Imagine my amazement that Zi would be familiar with the playlist of songs currently topping charts, by everyone from Rihanna to Taylor Swift to Meghan Trainor. These were songs I didn’t know and don’t play. Yet, she was singing along to chorus and sometimes verse. Where did such socialization happen?

First, older cousins who opened her eyes to the Disney channel world of tween pop music and culture, playing the role that older, adored cousins have somehow always played for little girls.

Then, friends. I overheard one playdate asking for Zi’s Barbies, and describing the details of how many she owns. Given that she has none herself, Zi pulled out some White, blond doll someone gave her, and it passed the test, preserving her street cred.

She listens in on the sidelines of school conversations and figures out what information she needs to know for next rounds, then comes home and asks me for the Hastek sisters’ cover of Spice Girls’ songs. I tried to show her the global girl power version, highlighting rights to education, marriage after childhood and more. She just said, no mummy, that’s the wrong one.

Stone thought I shouldn’t have looked up Lego Friends when Zi wanted to see who the characters were in Lego’s girls’ line of products, which is annoyingly pink and purple, but also features one of the few black girls with curly hair in any of their collections. Ha! Another friend came over and was already into the series of short, addictive videos that the company produces about the characters. All I did was route her to being in the know.
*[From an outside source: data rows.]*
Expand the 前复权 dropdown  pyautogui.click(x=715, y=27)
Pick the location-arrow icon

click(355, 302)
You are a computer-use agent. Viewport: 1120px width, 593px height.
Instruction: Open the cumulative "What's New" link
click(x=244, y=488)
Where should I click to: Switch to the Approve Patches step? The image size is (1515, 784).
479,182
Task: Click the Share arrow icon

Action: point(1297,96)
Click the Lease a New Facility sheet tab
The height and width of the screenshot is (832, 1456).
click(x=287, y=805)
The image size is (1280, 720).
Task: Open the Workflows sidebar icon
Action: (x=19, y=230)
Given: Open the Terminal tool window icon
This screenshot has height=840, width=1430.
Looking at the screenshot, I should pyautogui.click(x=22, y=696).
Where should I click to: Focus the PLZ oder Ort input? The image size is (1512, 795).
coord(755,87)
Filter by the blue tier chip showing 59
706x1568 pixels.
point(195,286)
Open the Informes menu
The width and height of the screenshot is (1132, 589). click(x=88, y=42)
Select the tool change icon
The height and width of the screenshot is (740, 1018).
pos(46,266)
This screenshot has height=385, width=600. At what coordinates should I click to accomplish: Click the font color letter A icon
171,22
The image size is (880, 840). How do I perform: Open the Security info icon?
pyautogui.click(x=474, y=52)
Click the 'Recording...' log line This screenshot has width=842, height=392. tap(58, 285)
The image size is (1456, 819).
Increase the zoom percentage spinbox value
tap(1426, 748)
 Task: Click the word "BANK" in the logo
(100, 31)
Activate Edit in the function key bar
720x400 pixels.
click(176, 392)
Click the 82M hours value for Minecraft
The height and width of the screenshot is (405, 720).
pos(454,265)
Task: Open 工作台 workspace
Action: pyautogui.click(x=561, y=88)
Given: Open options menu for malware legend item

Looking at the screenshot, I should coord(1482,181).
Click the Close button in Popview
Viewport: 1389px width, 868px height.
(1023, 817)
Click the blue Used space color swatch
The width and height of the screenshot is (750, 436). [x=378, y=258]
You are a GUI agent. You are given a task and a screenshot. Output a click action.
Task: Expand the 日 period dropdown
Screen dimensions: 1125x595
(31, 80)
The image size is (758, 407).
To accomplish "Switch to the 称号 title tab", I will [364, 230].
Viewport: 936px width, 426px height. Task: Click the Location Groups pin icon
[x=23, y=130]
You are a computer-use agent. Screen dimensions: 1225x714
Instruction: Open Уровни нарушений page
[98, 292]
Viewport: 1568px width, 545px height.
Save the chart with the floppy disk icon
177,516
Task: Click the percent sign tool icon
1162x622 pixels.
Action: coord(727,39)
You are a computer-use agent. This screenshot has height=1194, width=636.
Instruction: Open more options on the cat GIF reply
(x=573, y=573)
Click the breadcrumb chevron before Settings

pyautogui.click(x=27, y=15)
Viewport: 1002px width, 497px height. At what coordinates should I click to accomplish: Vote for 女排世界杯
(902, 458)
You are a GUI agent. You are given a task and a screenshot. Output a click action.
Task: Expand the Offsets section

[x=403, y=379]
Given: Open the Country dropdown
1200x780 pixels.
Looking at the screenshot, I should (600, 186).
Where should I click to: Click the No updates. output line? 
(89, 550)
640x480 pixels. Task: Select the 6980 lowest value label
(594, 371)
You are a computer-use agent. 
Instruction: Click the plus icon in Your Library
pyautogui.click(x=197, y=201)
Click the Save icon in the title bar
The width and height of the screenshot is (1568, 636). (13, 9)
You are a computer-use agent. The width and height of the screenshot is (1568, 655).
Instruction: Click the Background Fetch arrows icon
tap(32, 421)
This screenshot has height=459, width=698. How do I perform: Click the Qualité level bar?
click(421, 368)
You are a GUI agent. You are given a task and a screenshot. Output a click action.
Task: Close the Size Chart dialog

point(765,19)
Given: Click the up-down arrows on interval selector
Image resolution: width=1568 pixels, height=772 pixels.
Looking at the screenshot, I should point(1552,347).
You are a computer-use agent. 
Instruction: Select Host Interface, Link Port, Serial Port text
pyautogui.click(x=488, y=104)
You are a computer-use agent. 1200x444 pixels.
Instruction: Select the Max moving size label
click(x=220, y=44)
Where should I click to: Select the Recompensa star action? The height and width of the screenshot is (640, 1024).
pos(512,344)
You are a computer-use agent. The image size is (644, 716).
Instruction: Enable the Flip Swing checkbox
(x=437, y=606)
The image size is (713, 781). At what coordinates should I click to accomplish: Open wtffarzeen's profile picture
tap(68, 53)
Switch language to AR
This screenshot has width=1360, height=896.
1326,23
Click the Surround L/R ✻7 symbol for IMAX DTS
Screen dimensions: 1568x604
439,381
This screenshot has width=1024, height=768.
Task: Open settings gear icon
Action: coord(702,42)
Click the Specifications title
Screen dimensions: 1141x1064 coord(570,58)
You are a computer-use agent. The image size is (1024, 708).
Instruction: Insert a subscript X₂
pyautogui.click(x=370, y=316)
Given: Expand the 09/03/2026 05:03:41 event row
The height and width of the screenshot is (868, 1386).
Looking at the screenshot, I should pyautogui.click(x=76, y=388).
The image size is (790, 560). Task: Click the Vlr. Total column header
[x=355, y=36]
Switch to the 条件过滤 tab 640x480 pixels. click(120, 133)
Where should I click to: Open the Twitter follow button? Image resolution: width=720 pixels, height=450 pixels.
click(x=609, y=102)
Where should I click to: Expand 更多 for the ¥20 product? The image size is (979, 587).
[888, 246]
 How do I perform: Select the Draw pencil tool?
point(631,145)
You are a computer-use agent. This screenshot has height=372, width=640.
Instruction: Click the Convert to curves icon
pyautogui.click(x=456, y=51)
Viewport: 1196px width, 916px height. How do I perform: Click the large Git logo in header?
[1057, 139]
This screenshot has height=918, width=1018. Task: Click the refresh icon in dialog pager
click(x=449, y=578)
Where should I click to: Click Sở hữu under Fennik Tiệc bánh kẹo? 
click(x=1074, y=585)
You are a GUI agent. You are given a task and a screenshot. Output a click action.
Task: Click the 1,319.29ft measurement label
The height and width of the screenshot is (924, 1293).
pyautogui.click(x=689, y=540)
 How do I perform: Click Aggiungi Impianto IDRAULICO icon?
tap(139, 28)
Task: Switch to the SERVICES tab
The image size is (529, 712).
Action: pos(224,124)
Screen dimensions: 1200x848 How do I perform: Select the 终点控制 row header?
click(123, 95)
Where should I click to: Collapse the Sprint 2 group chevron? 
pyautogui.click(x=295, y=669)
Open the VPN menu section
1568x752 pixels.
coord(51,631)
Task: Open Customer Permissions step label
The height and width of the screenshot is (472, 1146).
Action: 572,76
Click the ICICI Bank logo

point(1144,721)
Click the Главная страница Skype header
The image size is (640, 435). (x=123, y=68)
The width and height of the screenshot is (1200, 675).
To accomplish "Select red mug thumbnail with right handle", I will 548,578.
As I buy clothes in bigger sizes, she complains about the ones that look like boys’ T-shirts, refusing black, greens and blue, and insisting on pink. It’s all to match the outfits her best friends have. It’s all about their approval. So and so will like these shiny gold shoes. So and so and I can wear our pink skirts together next time.

My sister, who is with us, and went through stages from Goth to army surplus store chic, was just as amazed at how important approval and belonging had become, on narrow, gendered terms. There’s only so much a feminist mom can do when hyper-feminization of girlhood is part of the life stages of patriarchy. Six year olds wear shoes with heels. She wants nail polish because other five year olds wear nail polish on weekends.

I bought dinosaur-themed birthday materials. In all seriousness, Zi asked if I thought her friends would want to go home when they realized that it wasn’t a princess party. My choices for her get evaluated by these standards of hip. This is how you know your sapodilla is no longer a baby. Girl culture, in all its stereotypical colours, obsessions, conversations and criteria, has taken over. It was always going to happen. I just didn’t think it would happen so early.

My sister asked me why I give in to the colours or videos Zi has decided she’s into. I don’t know that I have much choice. Did you want to be that kid, among your peers, dressed in your parents’ ideological warfare against the world? Moms tell me that they give in because their girls are going to get exposed to whatever others are allowed anyway. They play jazz, like I do, but also Justin Bieber. They give them make-up to pretend, but they also sign them up for football.

Any mom will tell you, each stage is a new negotiation. This one is when the world takes socialization from your full control. You catch up and keep up. Stone might decide there’s no way he’s playing Katy Perry. I’m going to have to know all the words. That’s what moms I know do. You also start those conversations about what it means to decide for yourself who you are and what’s cool.

Why does any of this matter? Any anthropologist will tell you that the micro reveals the macro. We should pay attention to the British Prime Minister’s gender politics, but insights as legitimate come from observing globalized sub-cultures shaping terms and options for a new generation of our girls.